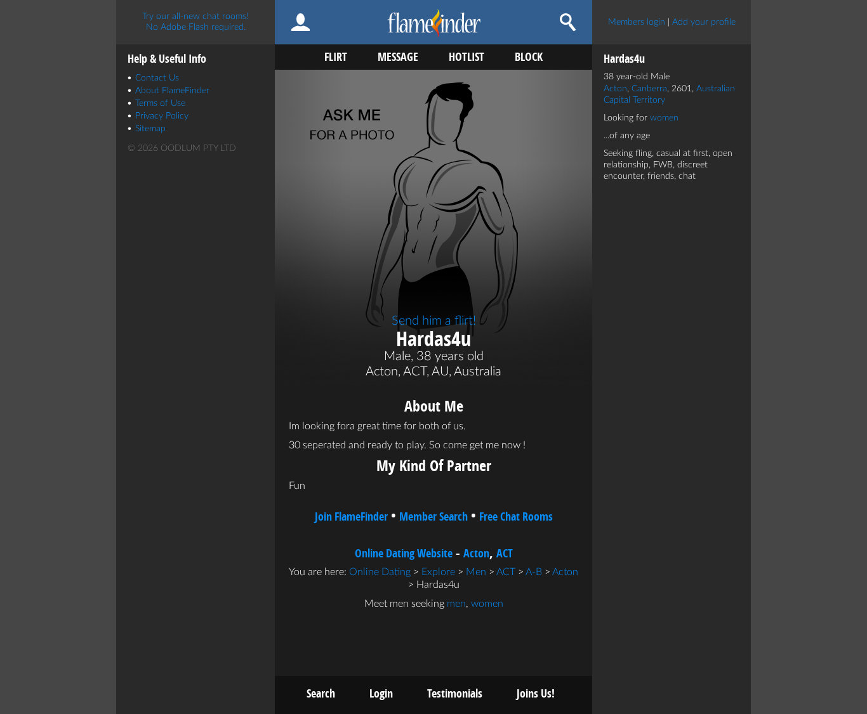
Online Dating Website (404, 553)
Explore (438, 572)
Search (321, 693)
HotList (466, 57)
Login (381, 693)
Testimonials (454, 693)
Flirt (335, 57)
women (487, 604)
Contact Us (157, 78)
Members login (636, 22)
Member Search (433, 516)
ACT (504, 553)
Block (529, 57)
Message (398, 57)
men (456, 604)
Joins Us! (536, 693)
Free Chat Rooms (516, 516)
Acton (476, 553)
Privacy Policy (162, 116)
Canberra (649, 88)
-=-=-=-=-
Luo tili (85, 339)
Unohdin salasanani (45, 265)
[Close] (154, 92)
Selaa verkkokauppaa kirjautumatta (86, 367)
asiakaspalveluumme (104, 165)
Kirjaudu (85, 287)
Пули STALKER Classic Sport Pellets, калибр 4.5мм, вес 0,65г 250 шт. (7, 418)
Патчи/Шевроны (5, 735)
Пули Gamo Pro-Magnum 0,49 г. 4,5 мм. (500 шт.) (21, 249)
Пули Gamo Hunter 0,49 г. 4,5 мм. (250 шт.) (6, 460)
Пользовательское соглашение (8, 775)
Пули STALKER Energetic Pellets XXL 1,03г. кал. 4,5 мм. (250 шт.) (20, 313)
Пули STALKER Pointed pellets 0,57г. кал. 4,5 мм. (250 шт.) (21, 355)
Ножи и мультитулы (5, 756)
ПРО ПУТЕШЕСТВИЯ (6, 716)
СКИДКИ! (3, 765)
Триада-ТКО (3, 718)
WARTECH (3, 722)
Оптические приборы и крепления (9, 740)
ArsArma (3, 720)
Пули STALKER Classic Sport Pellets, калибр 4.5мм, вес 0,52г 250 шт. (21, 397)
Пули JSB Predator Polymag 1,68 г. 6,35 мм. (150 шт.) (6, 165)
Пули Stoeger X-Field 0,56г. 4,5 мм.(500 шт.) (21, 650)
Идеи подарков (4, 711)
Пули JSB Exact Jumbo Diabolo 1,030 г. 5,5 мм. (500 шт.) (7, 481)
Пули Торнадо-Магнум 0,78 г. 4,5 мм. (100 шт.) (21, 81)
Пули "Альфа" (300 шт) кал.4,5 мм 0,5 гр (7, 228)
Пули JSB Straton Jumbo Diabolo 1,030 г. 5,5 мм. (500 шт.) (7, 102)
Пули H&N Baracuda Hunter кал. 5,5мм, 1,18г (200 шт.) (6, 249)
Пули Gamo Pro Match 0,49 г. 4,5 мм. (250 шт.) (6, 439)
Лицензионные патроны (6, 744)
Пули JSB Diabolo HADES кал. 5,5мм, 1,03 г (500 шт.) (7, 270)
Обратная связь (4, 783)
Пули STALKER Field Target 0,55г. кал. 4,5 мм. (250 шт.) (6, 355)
-=-=-=-=-
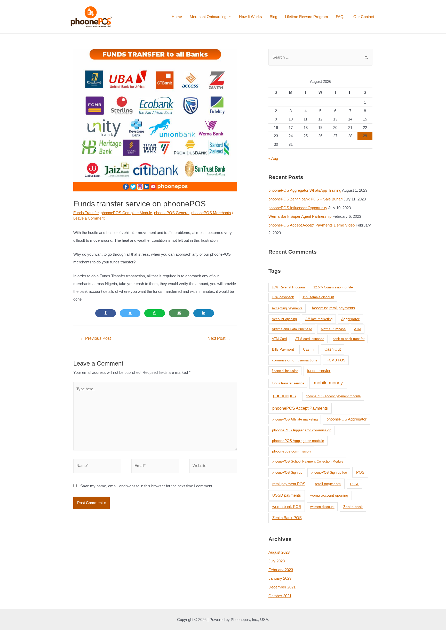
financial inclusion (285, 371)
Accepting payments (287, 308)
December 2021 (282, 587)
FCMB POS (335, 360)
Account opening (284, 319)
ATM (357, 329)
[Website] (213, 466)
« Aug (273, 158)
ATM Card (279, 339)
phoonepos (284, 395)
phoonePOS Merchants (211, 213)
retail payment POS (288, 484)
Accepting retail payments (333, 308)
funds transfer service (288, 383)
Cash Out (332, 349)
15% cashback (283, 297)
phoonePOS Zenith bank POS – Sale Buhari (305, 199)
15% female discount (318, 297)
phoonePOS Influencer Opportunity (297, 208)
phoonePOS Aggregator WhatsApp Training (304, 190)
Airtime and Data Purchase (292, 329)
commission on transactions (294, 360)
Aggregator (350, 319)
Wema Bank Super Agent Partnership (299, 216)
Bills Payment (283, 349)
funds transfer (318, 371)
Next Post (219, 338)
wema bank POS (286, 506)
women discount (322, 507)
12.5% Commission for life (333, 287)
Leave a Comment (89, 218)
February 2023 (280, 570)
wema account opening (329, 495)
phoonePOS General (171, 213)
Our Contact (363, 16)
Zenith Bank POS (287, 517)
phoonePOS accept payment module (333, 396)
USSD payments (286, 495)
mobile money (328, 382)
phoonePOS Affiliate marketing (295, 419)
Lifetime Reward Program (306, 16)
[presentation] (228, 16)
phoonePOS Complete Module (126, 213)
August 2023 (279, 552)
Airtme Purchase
-=-=-=-=-
■ Exercise directions: Please rewrite the lines from the line with "Лицензионные патроны (6, 744)" to the line with "Обратная связь (4, 783)", substituting "Контакты" for "Обратная связь" and leaving everything else unchanged.

■ Task result:
Лицензионные патроны (6, 744)
Пули JSB Diabolo HADES кал. 5,5мм, 1,03 г (500 шт.) (7, 270)
Контакты (4, 783)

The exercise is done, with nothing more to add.